Collected data:
• • • •

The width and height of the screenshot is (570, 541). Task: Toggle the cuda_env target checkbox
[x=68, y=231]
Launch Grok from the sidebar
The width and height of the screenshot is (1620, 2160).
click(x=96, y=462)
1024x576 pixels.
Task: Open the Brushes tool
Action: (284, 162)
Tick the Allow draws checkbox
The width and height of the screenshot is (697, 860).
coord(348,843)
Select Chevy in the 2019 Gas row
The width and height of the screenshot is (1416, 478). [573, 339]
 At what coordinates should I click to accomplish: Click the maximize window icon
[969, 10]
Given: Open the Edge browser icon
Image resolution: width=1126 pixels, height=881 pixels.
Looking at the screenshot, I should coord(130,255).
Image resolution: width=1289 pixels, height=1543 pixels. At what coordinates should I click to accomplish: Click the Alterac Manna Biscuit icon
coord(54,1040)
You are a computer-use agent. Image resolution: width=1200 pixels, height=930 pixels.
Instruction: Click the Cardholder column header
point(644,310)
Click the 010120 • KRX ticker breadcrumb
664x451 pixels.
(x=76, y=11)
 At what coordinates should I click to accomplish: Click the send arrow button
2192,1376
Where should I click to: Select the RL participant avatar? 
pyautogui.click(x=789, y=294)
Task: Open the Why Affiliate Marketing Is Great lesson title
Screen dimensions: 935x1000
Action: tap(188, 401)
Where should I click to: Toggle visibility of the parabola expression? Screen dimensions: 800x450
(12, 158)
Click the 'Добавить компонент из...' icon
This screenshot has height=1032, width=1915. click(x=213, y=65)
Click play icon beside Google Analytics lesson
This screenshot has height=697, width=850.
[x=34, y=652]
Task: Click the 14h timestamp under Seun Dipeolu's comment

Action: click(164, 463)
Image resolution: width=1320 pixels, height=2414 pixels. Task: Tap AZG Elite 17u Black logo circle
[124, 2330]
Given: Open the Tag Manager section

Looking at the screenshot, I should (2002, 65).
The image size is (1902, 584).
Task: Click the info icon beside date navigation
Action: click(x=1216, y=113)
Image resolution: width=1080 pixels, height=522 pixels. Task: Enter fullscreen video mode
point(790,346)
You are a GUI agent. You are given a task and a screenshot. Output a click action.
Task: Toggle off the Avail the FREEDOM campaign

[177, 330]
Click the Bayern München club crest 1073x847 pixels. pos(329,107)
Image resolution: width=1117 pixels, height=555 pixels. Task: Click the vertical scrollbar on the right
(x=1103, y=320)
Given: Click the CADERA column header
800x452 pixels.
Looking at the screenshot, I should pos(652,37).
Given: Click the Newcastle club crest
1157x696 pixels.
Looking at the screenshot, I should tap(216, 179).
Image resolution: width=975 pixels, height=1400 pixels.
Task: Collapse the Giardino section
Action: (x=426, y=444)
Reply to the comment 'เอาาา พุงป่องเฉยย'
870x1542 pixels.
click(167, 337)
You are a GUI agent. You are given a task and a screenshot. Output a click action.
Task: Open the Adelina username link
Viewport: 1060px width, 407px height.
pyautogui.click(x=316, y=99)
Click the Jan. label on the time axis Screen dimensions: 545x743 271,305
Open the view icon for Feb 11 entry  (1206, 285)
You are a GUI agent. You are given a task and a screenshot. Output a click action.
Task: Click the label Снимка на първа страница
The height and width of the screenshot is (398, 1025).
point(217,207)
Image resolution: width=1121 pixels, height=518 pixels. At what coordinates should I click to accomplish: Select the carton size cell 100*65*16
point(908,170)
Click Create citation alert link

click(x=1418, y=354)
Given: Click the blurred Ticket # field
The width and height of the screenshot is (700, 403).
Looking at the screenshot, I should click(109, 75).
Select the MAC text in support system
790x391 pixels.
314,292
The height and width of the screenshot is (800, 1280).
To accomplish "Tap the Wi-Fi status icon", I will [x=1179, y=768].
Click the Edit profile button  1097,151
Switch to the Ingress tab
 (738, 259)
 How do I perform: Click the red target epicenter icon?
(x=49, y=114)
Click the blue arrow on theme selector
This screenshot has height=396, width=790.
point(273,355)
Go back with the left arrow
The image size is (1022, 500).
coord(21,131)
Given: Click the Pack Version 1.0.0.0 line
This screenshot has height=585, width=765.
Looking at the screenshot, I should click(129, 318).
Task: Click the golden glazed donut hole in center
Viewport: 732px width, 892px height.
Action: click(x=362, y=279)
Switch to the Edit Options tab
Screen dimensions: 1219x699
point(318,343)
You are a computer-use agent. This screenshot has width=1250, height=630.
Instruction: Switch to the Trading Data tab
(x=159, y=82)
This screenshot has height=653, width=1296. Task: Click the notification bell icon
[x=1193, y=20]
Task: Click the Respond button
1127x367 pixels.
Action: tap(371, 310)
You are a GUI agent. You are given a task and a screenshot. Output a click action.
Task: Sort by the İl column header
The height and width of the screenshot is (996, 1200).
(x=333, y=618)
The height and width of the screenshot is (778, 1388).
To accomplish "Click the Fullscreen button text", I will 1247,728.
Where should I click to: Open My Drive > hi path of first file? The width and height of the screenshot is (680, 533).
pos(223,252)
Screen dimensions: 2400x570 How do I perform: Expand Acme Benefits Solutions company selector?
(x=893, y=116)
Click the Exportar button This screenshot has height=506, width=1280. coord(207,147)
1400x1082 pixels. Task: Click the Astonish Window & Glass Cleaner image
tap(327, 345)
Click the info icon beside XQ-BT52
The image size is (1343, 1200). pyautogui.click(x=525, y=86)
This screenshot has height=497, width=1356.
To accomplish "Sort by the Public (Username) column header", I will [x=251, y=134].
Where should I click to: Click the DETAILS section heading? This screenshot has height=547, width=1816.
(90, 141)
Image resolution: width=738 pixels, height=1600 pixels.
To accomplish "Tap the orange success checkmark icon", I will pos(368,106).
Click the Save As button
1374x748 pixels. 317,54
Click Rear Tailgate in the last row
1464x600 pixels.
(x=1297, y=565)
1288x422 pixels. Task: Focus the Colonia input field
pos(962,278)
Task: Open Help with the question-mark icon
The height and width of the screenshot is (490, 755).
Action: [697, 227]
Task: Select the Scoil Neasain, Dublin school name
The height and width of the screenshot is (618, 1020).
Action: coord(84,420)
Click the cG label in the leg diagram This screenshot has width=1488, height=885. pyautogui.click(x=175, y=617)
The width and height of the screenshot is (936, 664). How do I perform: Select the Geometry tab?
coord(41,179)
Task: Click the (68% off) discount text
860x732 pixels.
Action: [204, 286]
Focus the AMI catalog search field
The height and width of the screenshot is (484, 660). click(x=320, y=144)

• • • •

(TASK TO CARRY OUT): Rewrite the material above, swapping each "Screen dimensions" for "Display size" and keeping every other word unchanged.

(SOLUTION TO THE EXERCISE):
The width and height of the screenshot is (570, 541). Task: Toggle the cuda_env target checkbox
[x=68, y=231]
Launch Grok from the sidebar
The width and height of the screenshot is (1620, 2160).
click(x=96, y=462)
1024x576 pixels.
Task: Open the Brushes tool
Action: (284, 162)
Tick the Allow draws checkbox
The width and height of the screenshot is (697, 860).
coord(348,843)
Select Chevy in the 2019 Gas row
The width and height of the screenshot is (1416, 478). [573, 339]
 At what coordinates should I click to accomplish: Click the maximize window icon
[969, 10]
Given: Open the Edge browser icon
Image resolution: width=1126 pixels, height=881 pixels.
Looking at the screenshot, I should coord(130,255).
Image resolution: width=1289 pixels, height=1543 pixels. At what coordinates should I click to accomplish: Click the Alterac Manna Biscuit icon
coord(54,1040)
You are a computer-use agent. Image resolution: width=1200 pixels, height=930 pixels.
Instruction: Click the Cardholder column header
point(644,310)
Click the 010120 • KRX ticker breadcrumb
664x451 pixels.
(x=76, y=11)
 At what coordinates should I click to accomplish: Click the send arrow button
2192,1376
Where should I click to: Select the RL participant avatar? 
pyautogui.click(x=789, y=294)
Task: Open the Why Affiliate Marketing Is Great lesson title
Display size: 935x1000
Action: tap(188, 401)
Where should I click to: Toggle visibility of the parabola expression? Display size: 800x450
(12, 158)
Click the 'Добавить компонент из...' icon
This screenshot has height=1032, width=1915. click(x=213, y=65)
Click play icon beside Google Analytics lesson
This screenshot has height=697, width=850.
[x=34, y=652]
Task: Click the 14h timestamp under Seun Dipeolu's comment

Action: click(164, 463)
Image resolution: width=1320 pixels, height=2414 pixels. Task: Tap AZG Elite 17u Black logo circle
[124, 2330]
Given: Open the Tag Manager section

Looking at the screenshot, I should (2002, 65).
The image size is (1902, 584).
Task: Click the info icon beside date navigation
Action: click(x=1216, y=113)
Image resolution: width=1080 pixels, height=522 pixels. Task: Enter fullscreen video mode
point(790,346)
You are a GUI agent. You are given a task and a screenshot. Output a click action.
Task: Toggle off the Avail the FREEDOM campaign

[177, 330]
Click the Bayern München club crest 1073x847 pixels. pos(329,107)
Image resolution: width=1117 pixels, height=555 pixels. Task: Click the vertical scrollbar on the right
(x=1103, y=320)
Given: Click the CADERA column header
800x452 pixels.
Looking at the screenshot, I should pos(652,37).
Given: Click the Newcastle club crest
1157x696 pixels.
Looking at the screenshot, I should tap(216, 179).
Image resolution: width=975 pixels, height=1400 pixels.
Task: Collapse the Giardino section
Action: (x=426, y=444)
Reply to the comment 'เอาาา พุงป่องเฉยย'
870x1542 pixels.
click(167, 337)
You are a GUI agent. You are given a task and a screenshot. Output a click action.
Task: Open the Adelina username link
Viewport: 1060px width, 407px height.
pyautogui.click(x=316, y=99)
Click the Jan. label on the time axis Display size: 545x743 271,305
Open the view icon for Feb 11 entry  (1206, 285)
You are a GUI agent. You are given a task and a screenshot. Output a click action.
Task: Click the label Снимка на първа страница
The height and width of the screenshot is (398, 1025).
point(217,207)
Image resolution: width=1121 pixels, height=518 pixels. At what coordinates should I click to accomplish: Select the carton size cell 100*65*16
point(908,170)
Click Create citation alert link

click(x=1418, y=354)
Given: Click the blurred Ticket # field
The width and height of the screenshot is (700, 403).
Looking at the screenshot, I should click(109, 75).
Select the MAC text in support system
790x391 pixels.
314,292
The height and width of the screenshot is (800, 1280).
To accomplish "Tap the Wi-Fi status icon", I will [x=1179, y=768].
Click the Edit profile button  1097,151
Switch to the Ingress tab
 (738, 259)
 How do I perform: Click the red target epicenter icon?
(x=49, y=114)
Click the blue arrow on theme selector
This screenshot has height=396, width=790.
point(273,355)
Go back with the left arrow
The image size is (1022, 500).
coord(21,131)
Given: Click the Pack Version 1.0.0.0 line
This screenshot has height=585, width=765.
Looking at the screenshot, I should click(129, 318).
Task: Click the golden glazed donut hole in center
Viewport: 732px width, 892px height.
Action: click(x=362, y=279)
Switch to the Edit Options tab
Display size: 1219x699
point(318,343)
You are a computer-use agent. This screenshot has width=1250, height=630.
Instruction: Switch to the Trading Data tab
(x=159, y=82)
This screenshot has height=653, width=1296. Task: Click the notification bell icon
[x=1193, y=20]
Task: Click the Respond button
1127x367 pixels.
Action: tap(371, 310)
You are a GUI agent. You are given a task and a screenshot. Output a click action.
Task: Sort by the İl column header
The height and width of the screenshot is (996, 1200).
(x=333, y=618)
The height and width of the screenshot is (778, 1388).
To accomplish "Click the Fullscreen button text", I will 1247,728.
Where should I click to: Open My Drive > hi path of first file? The width and height of the screenshot is (680, 533).
pos(223,252)
Display size: 2400x570 How do I perform: Expand Acme Benefits Solutions company selector?
(x=893, y=116)
Click the Exportar button This screenshot has height=506, width=1280. coord(207,147)
1400x1082 pixels. Task: Click the Astonish Window & Glass Cleaner image
tap(327, 345)
Click the info icon beside XQ-BT52
The image size is (1343, 1200). pyautogui.click(x=525, y=86)
This screenshot has height=497, width=1356.
To accomplish "Sort by the Public (Username) column header", I will [x=251, y=134].
Where should I click to: Click the DETAILS section heading? This screenshot has height=547, width=1816.
(90, 141)
Image resolution: width=738 pixels, height=1600 pixels.
To accomplish "Tap the orange success checkmark icon", I will pos(368,106).
Click the Save As button
1374x748 pixels. 317,54
Click Rear Tailgate in the last row
1464x600 pixels.
(x=1297, y=565)
1288x422 pixels. Task: Focus the Colonia input field
pos(962,278)
Task: Open Help with the question-mark icon
The height and width of the screenshot is (490, 755).
Action: [697, 227]
Task: Select the Scoil Neasain, Dublin school name
The height and width of the screenshot is (618, 1020).
Action: coord(84,420)
Click the cG label in the leg diagram This screenshot has width=1488, height=885. pyautogui.click(x=175, y=617)
The width and height of the screenshot is (936, 664). How do I perform: Select the Geometry tab?
coord(41,179)
Task: Click the (68% off) discount text
860x732 pixels.
Action: [204, 286]
Focus the AMI catalog search field
The height and width of the screenshot is (484, 660). click(x=320, y=144)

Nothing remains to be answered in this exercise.